12 dic 2009

A vuelo de...



Mi relación de amor-odio con las aves no es nueva. En casa, cada vez que el tema de las mascotas salía a relucir, se me acusaba de haber ahogado un pollito a la tierna edad de tres (¿o eran cuatro?) años. "¡A mí que me registren!", decía yo, manos en alto. Juro que no lo recuerdo. En todo caso, ¿podría regresar aquel pollito en busca de venganza, con el alma y el plumaje oscurecidos, como el protagonista de The Crow? ¿Me identificaría como su asesina? He cambiado mucho desde entonces.

(Quizás este blog le ayude a localizarme).

Los bichos alados que me acosan en mi adultez son de naturaleza distinta. Inaprensibles, no podría ahogarlos, aunque quisiera. A menudo aparecen luego de la lluvia, como un arcoiris monocromático (sic) y compacto. Con sus delicadas patitas y su actitud de vigías se posan en la reja "pecho de paloma" de la ventana de mi cuarto o del balcón por algunos segundos, siempre mirando nerviosamente de un lado a otro, como si huyesen de algo; siempre "dándome la espalda" (si es que puede decirse tal cosa de un ave; quizás sería más exacto escribir "apuntándome con la cola").

En cuanto advierto su presencia me quedo inmóvil, atontada, reverente, conteniendo la respiración, espiándolos, esperando que "canten". Pero mis heraldos no son palomas mensajeras, ni aves canoras; sólo seres voladores genéricos, que así como vienen, se van. Sucede dos o tres veces al mes, por ponerle alguna frecuencia (aunque hay meses en que brillan por su ausencia y ni siquiera recuerdo que existen). 

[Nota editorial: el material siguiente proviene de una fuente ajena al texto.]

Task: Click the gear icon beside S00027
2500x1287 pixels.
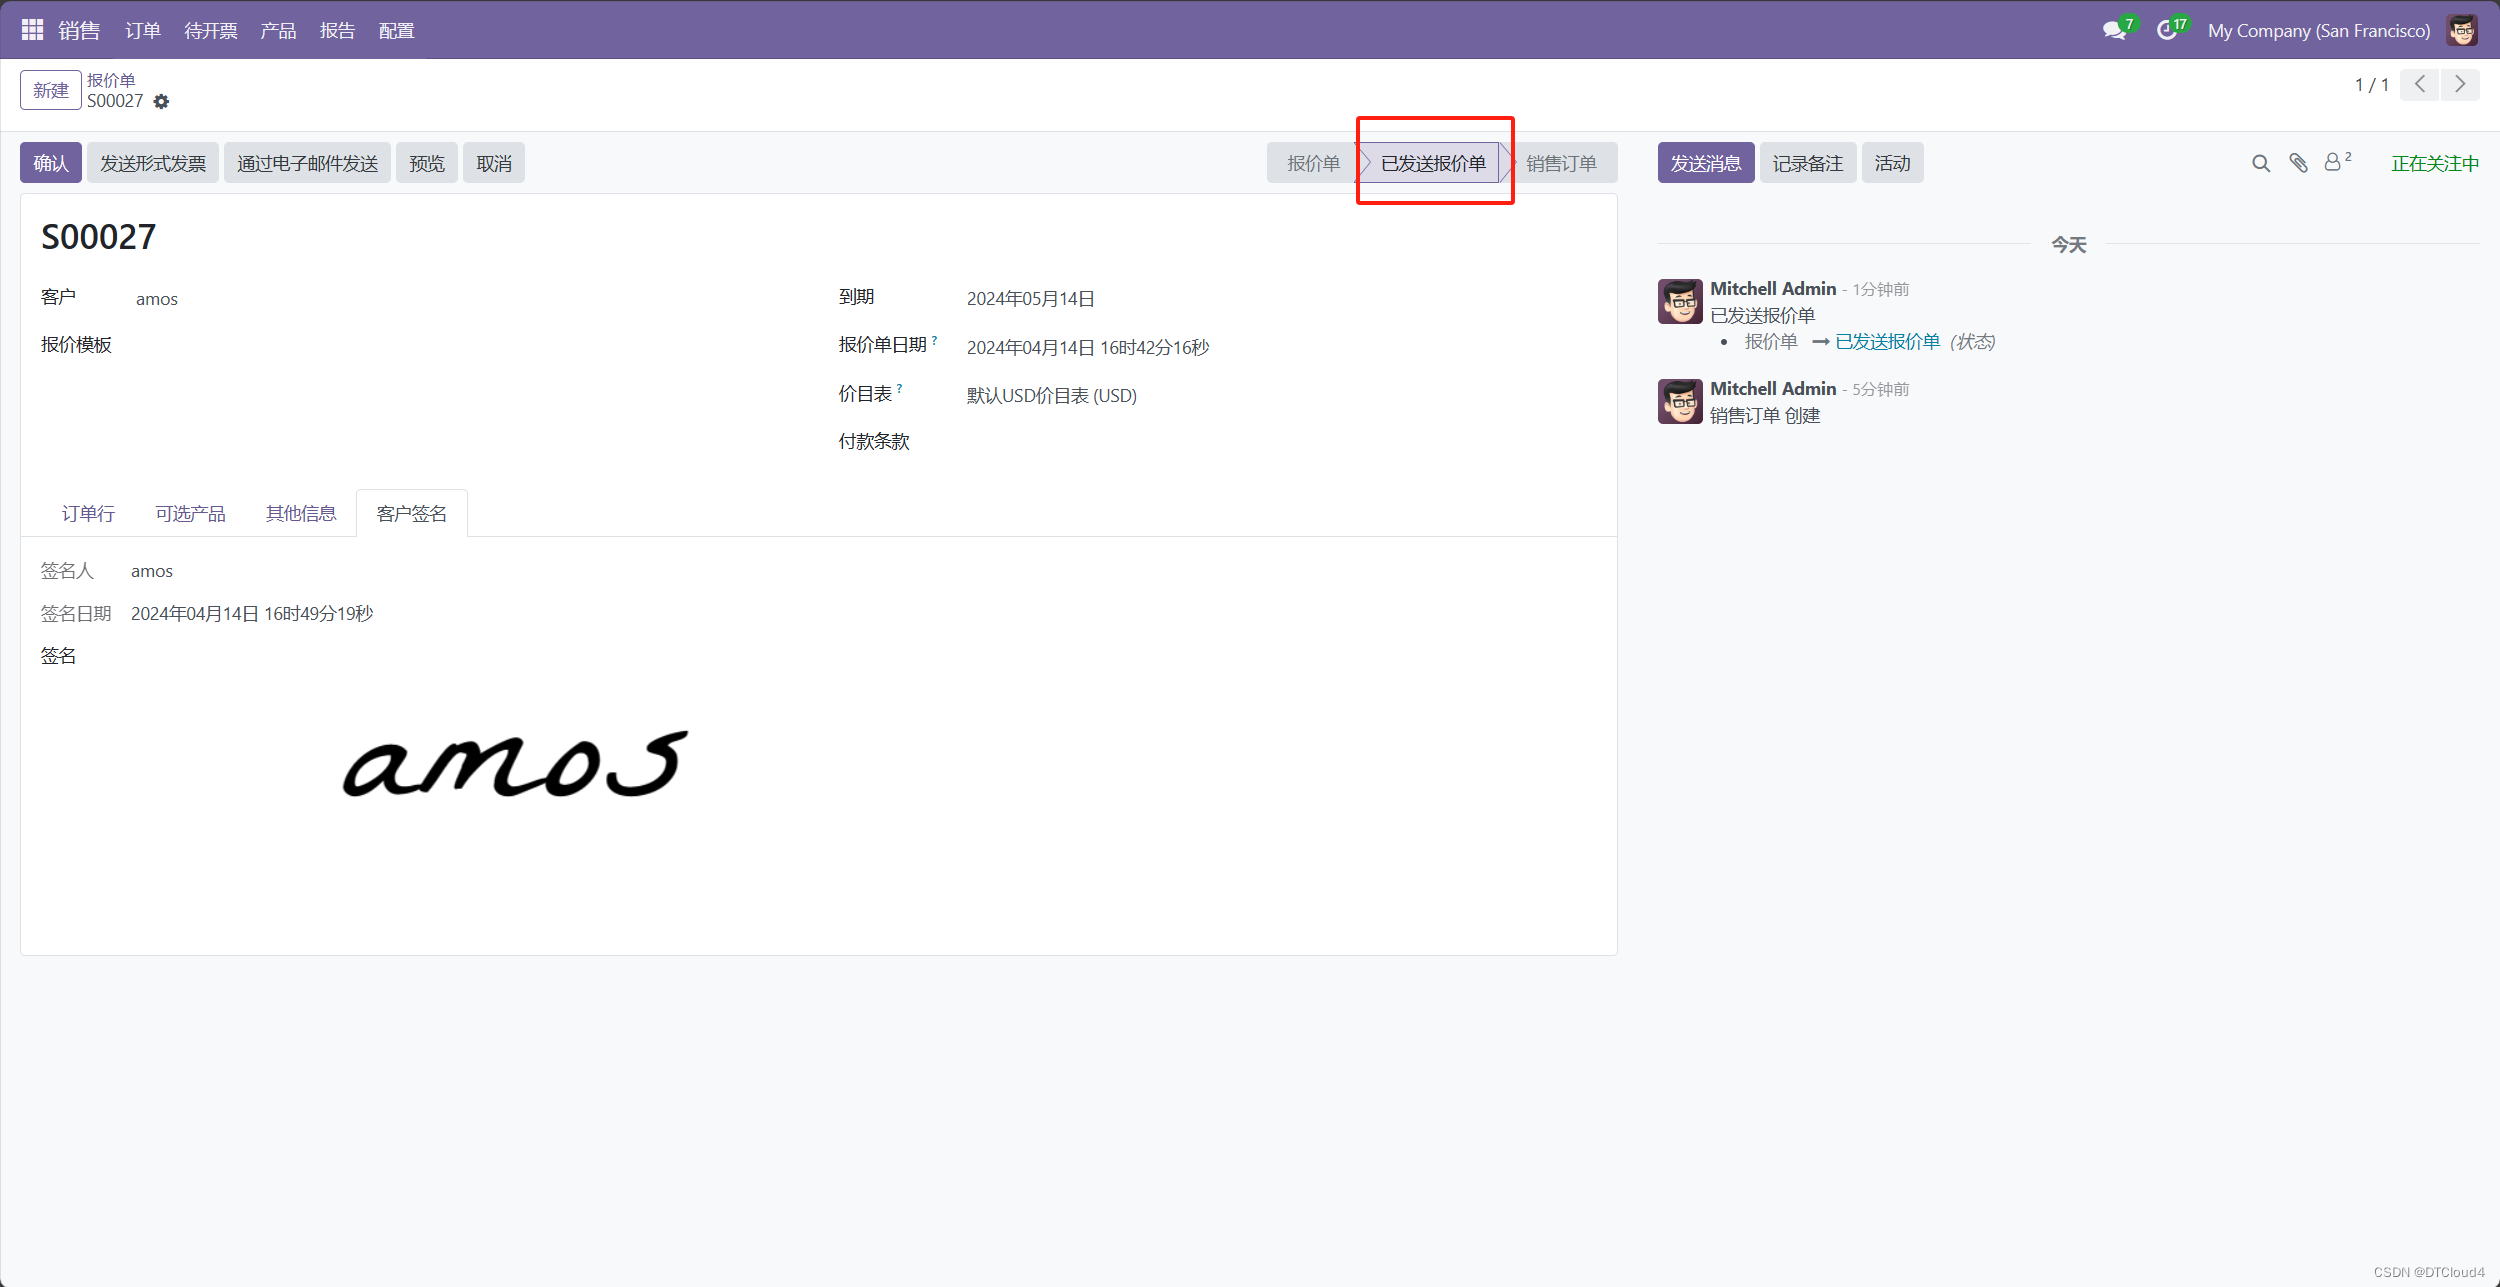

¿Tendrá esto algún significado?


De repente, el mundo se me ha llenado de pájaros, a mí, que nunca antes me había fijado en ellos. Solían ser meros adornos... Pero ahora que nos hemos reconocido mutuamente entre los vivos, hurgaré en mi historia para rastrear los orígenes de su ubicuidad, su educación de suaves aleteos, la guía recibida de su estela fantasmal... Y, claro, la insistencia con que me picotean la cabeza por estos días.